The base of the puppet heads and hands and the masks will be prepared in advance. Participants will be invited to glue, tape, sew, pin, and spray paint fabric, mac tac, feathers, and raffia elements to the fabric bodices of the goddesses as well as to the 3 ft tall puppet heads, their hands, and the masks. The main body of the giant puppets will consist of a 12 ft long piece of fabric that will be decorated with strips of coloured satin with contemplations, spells, poems, and declarations of what we desire for our future world written on them. We will then groove with the puppets and masks in the festival village, bringing forth our dreams for the future and celebrating that our visions are already a reality. Let’s raise our vibration to open our imaginations about futures beyond our wildest dreams.
DAWA is a collective of Black women artists who came together in 1989 to curate Black Wimmin: When and Where We Enter, the first exhibition of Black women artists in Canada. Three of the original members (Dzi..An, Mosa McNeilly, and Barbara Prézeau-Stephenson) reformed DAWA in 2019 for the purpose of mounting an exhibition and publication that marked the 30th anniversary of the historical exhibition. Scholar Andrea Fatona has agreed to work with DAWA to curate a 2021 version of the original project at A Space in Toronto.

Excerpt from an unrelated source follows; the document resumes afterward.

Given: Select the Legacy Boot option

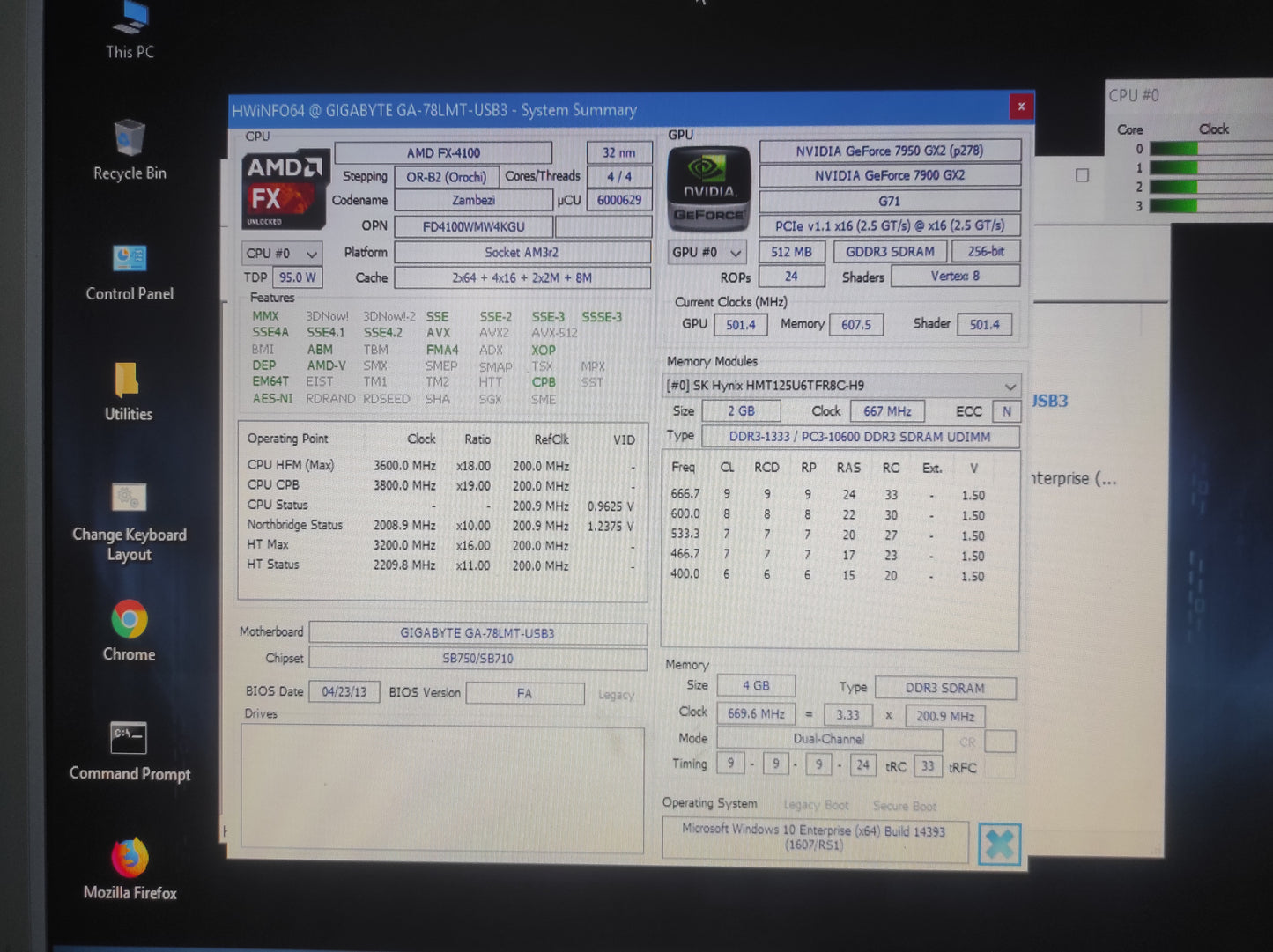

RURU Radio Berkaraoke, 6 to 8 pm
Hosted by Gudskul
Location: Tent outside of AGYU gallery
RegistrationRURU Radio Berkaraoke is a karaoke party to celebrate all those who participated and attended the Knowledge Garden Festival activities. It is lead by RURU Radio members who will host and jockey a playlist that will be researched and developed throughout the Knowledge Garden Festival program of events.
SATURDAY, DECEMBER 11
Bertukar Sapa Bertukar Karya (BSBK) — Greeting Exchange Artwork Exchange, starting at 6 pm
Hosted by Gudskul
Location: AGYU instagram @a_g_y_u
RegistrationGreeting Exchange Artwork Exchange is a platform created by Serrum—one of the three collectives that makes up Gudskul—based on Indonesia’s tradition of ‘arisan,’ a raffle party. On the first day of the exhibition, we put a dropbox in AGYU for participants to submit two-dimensional works and videos along with a form of registration. On the closing evening of the Festival, there will be a social gathering of participants where each artist will exchange works by randomly drawing names so that each artist has one work from another colleague as memorabilia of kinship. The works to be submitted and exchanged are not constrained by any particular theme: The works can be anything. The most important thing is that the creator must be identifiable by the work, which can be achieved as simply as being signed. Each exchange between the creator and recipient will be documented with a polaroid that will be exhibited later. MC-ed by Gudskul members and Toronto folks, we will use this event for harvesting the tacit knowledge among the participants through light conversations and exchanges during the exchange process.
Works must be dropped off at the AGYU by December 10, 2021.